Le basculement essentiel
qu'introduit cette nouvelle phase, est que maintenant il ne se passe plus
rien de nouveau dans l'espace, mais que c'est dans le déroulement
du temps que les choses significatives se passent. Quand par exemple nous
avions le fluide qui se classait sous forme laminaire, nous pouvions à
tout moment cesser d'augmenter sa vitesse : le nombre des couches séparées
se stabilisait alors, et le fluide ne se divisait pas d'avantage. Mais
même si la division du fluide cessait, le phénomène
de classement continuait : chaque couche restait séparée
et classée en bon ordre de vitesse avec ses voisines. Le phénomène
en cours maintenant n'est plus un processus de classement mais un processus
de division, c'est-à-dire d'augmentation du nombre des parties.
Si nous arrêtons d'augmenter k, cela certes reste divisé,
mais le phénomène même d'augmentation du nombre des
parties cesse, et nous n'avons à faire qu'à une forme divisée
fixe qui perdure, mais qui ne nous intéresse pas spécialement
puisqu'une forme d'organisation fixe nous en voyons depuis la fin de la
phase précédente.
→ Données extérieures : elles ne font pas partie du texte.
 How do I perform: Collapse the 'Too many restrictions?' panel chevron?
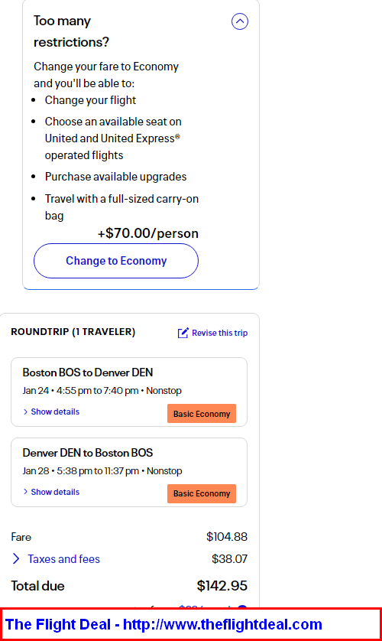pyautogui.click(x=240, y=21)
Si nous voulons voir le phénomène
de division réapparaître, pour observer par exemple le passage
de 2 morceaux à 4, ou de 4 à 8, etc., il faut augmenter l'effort
que nous impulsons à la dynamique (ce qui revient ici à augmenter
k), et alors nécessairement, pendant la durée de cet
accroissement, du temps passe.
L'attitude nouvelle
que nous devons avoir au cours de ce cycle, ce n'est donc plus de regarder
avec davantage de recul, mais de regarder l'évolution irréversible
au fil du temps. Pour ce qui concerne le graphique de l'application
logistique, cela signifie que c'est en suivant son évolution horizontale
de la gauche vers la droite, que nous pourrons voir et comprendre ce qui
s'y passe d'intéressant.
Dans la première
phase de ce graphique, nous trouvons une division qui s'opère sur
elle-même, c'est-à-dire que le résultat de la division
se divise lui-même un peu plus tard de la même façon.
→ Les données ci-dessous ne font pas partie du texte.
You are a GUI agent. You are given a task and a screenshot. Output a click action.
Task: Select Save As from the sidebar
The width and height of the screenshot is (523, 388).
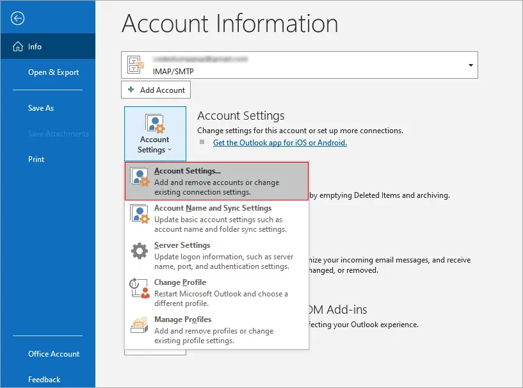(x=40, y=108)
Mais pendant cette phase là, les choses ne se répètent
pas éternellement, puisqu'il arrive un moment où quelque
chose de nouveau apparaît qui se mélange au processus de division.
Le nouveau, c'est l'apparition du chaos, qui marque la naissance d'une
seconde phase qui se différencie nettement de la première
dans son fonctionnement. C'est en réfléchissant sur l'apparition
de ce chaos que nous nous demandions ce que faisait de spécial le
facteur de division constant de 4,669 environ qui s'était instauré.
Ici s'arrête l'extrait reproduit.